This model costs approximately $0.058 to run on Replicate, or 17 runs per $1, but this varies depending on your inputs. It is also open source and you can run it on your own computer with Docker.

This model runs on Nvidia L40S GPU hardware. Predictions typically complete within 60 seconds. The predict time for this model varies significantly based on the inputs.

Readme

HierSpeech++

HierSpeech++ is a text-to-speech model that can generate speech from text and a target voice for zero-shot speech synthesis. See the original repository and paper for details.

API Usage

To use the model, simply provide the text you would like to generate speech and a sound file of your target voice as input. Optionally provide a reference speech (.mp3 or .wav) instead of text to parse speech content. The API returns an .mp3 file with generated speech.

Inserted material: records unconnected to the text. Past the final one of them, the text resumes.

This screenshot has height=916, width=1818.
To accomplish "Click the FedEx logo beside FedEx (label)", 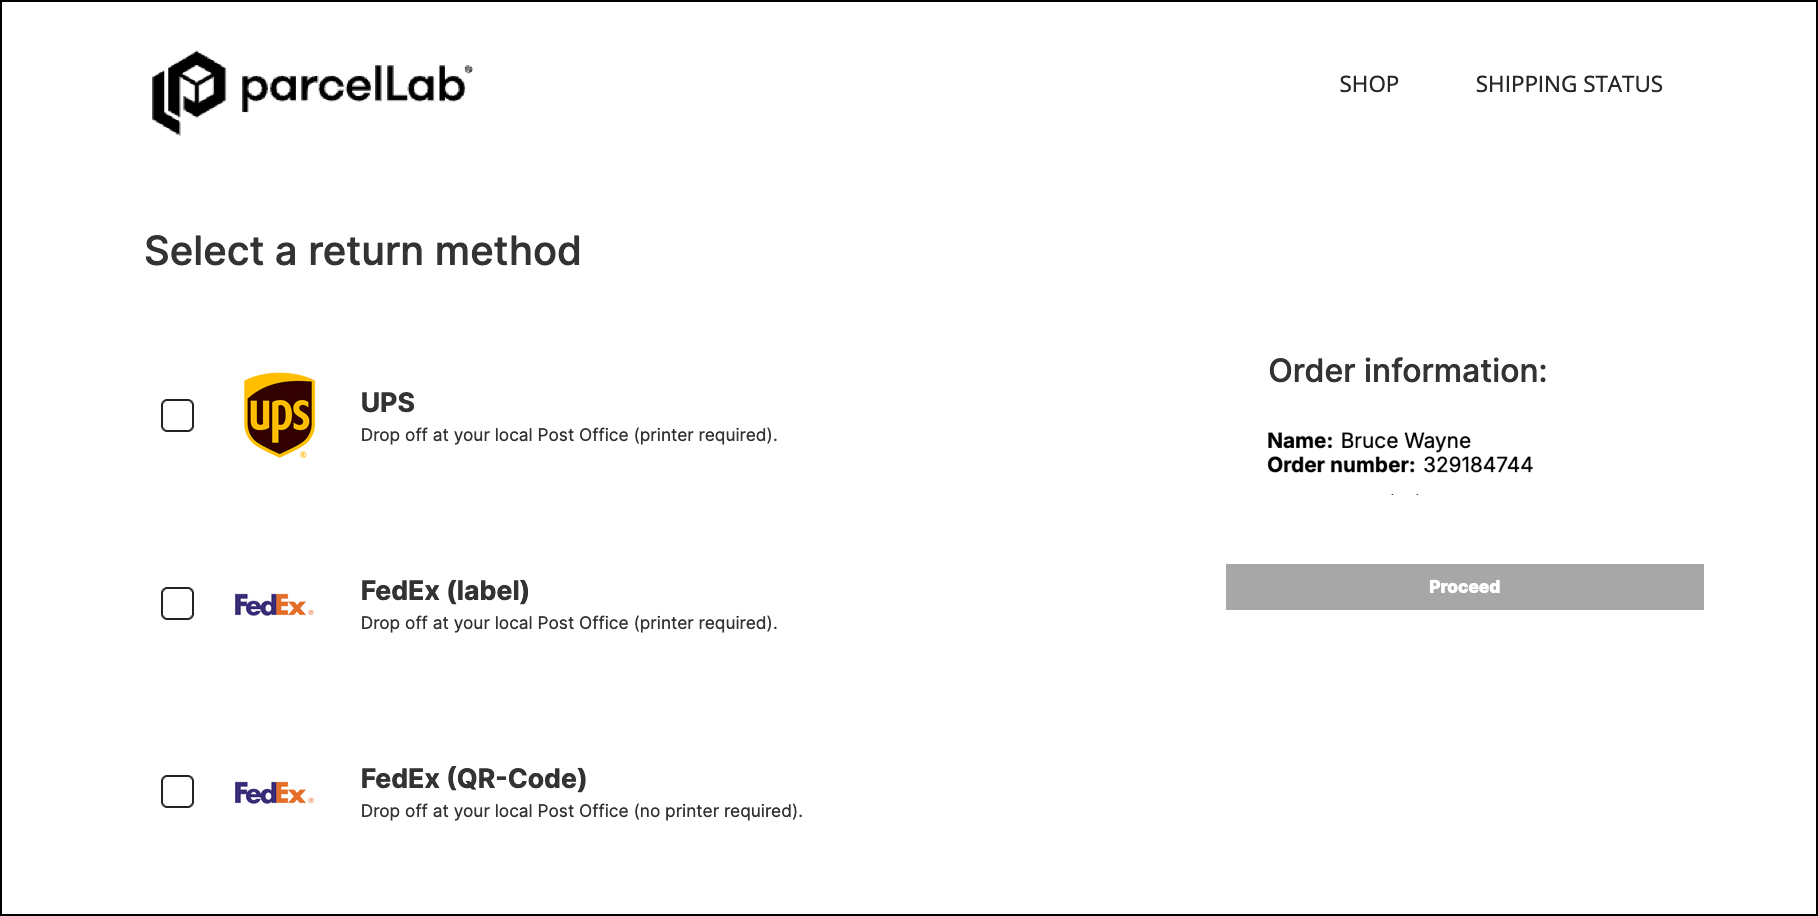I will tap(273, 605).
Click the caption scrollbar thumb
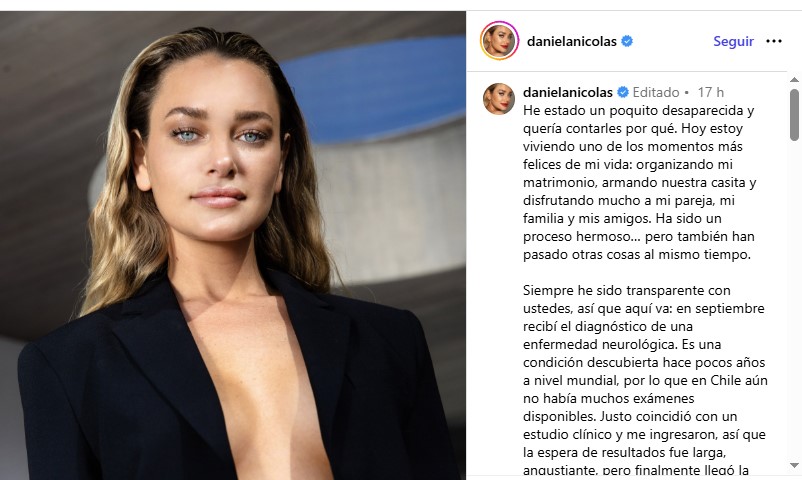The width and height of the screenshot is (802, 480). (794, 115)
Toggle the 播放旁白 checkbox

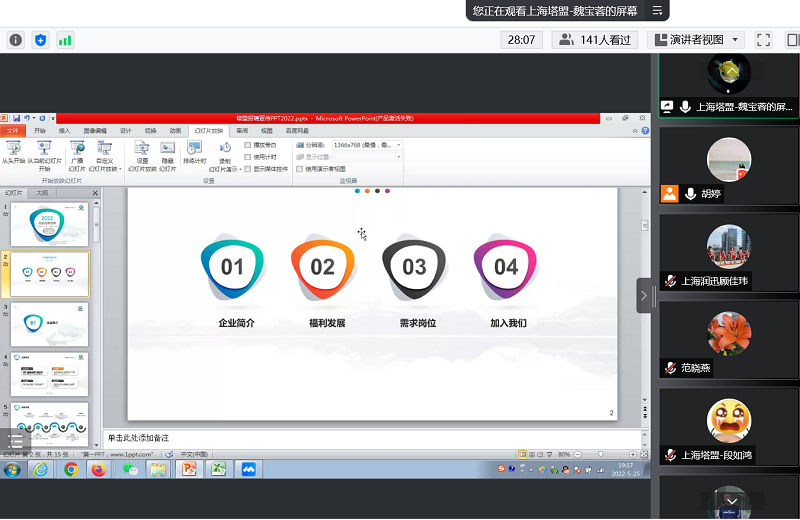click(x=248, y=145)
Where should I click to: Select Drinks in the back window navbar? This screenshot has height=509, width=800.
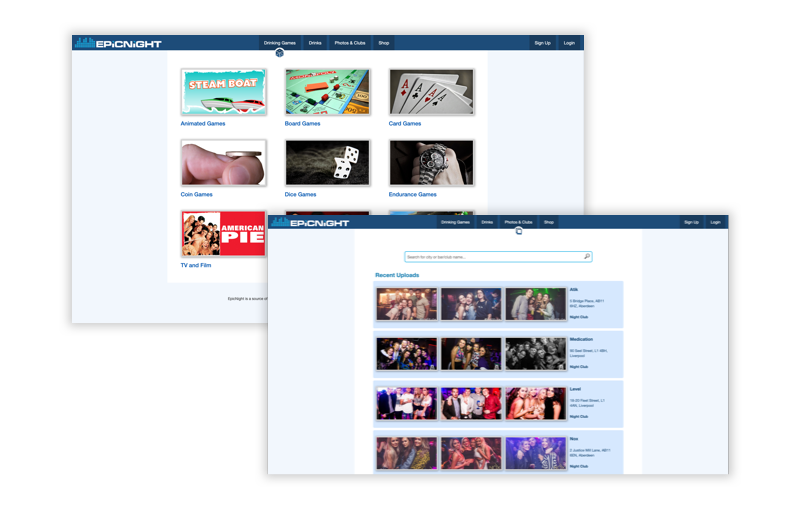pos(315,43)
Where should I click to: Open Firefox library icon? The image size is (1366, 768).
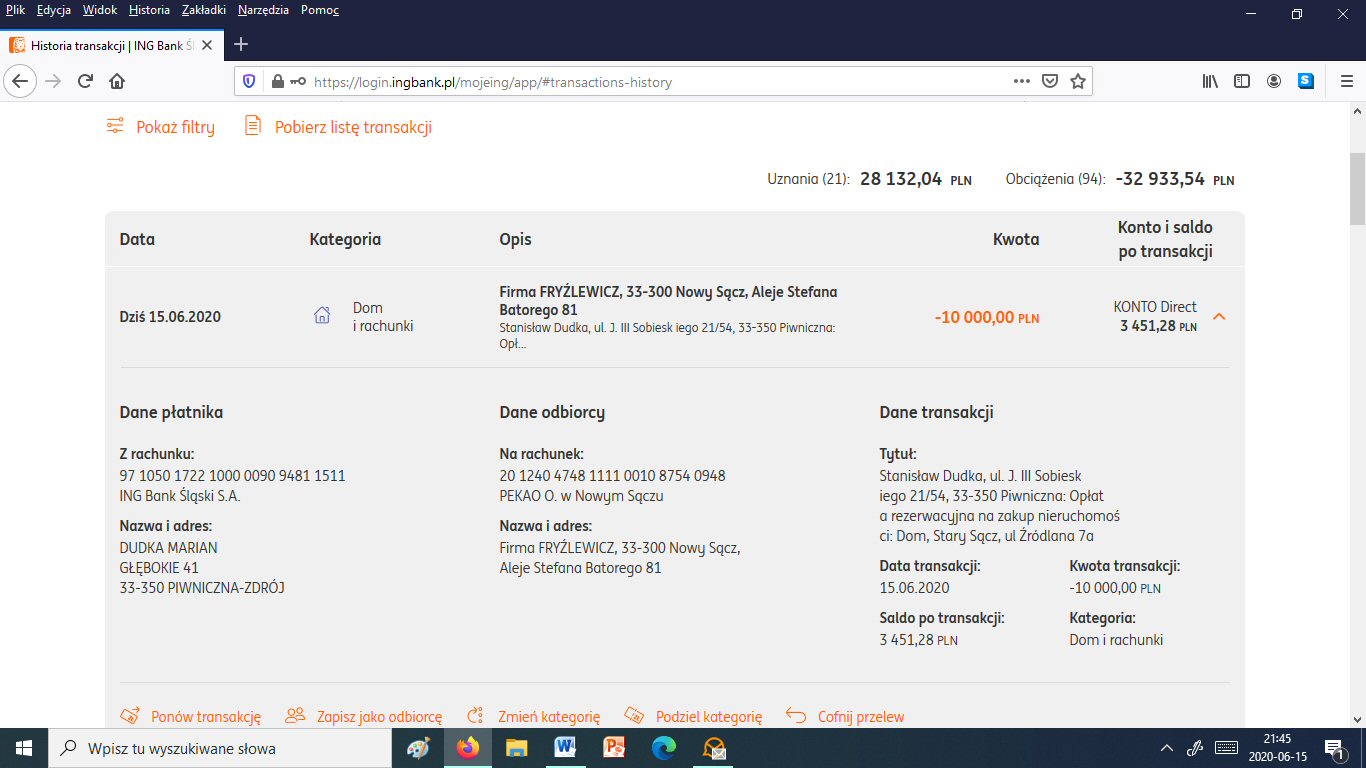[x=1210, y=81]
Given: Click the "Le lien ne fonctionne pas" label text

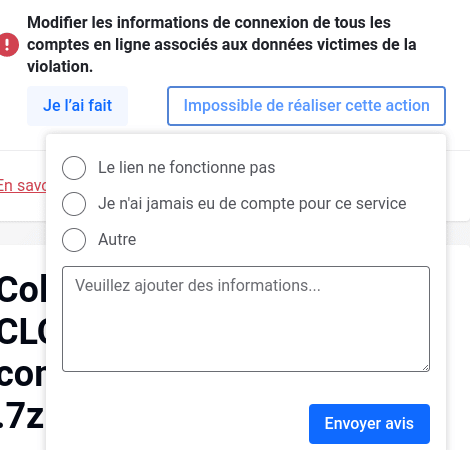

Input parameters are as follows:
- input_text: (optional) text input to the model. If provided, it will be used for the speech content of the output.
- input_sound: (optional) sound input to the model. If provided, it will be used for the speech content of the output.
- target_voice: a voice clip containing the speaker to synthesize.
- denoise_ratio: noise control. 0 means no noise reduction, 1 means maximum noise reduction. If noise reduction is desired, it is recommended to set this value to 0.6~0.8.
- text_to_vector_temperature: temperature for text-to-vector model. Larger value corresponds to slightly more random output.
- output_sample_rate: sample rate of the output audio file.
- scale_output_volume: scale normalization. If set to true, the output audio will be scaled according to the input sound if provided.
- seed: random seed to use for reproducibility.

References

@article{Lee2023HierSpeechBT,
  title={HierSpeech++: Bridging the Gap between Semantic and Acoustic Representation of Speech by Hierarchical Variational Inference for Zero-shot Speech Synthesis},
  author={Sang-Hoon Lee and Haram Choi and Seung-Bin Kim and Seong-Whan Lee},
  journal={ArXiv},
  year={2023},
  volume={abs/2311.12454},
  url={https://api.semanticscholar.org/CorpusID:265308903}
}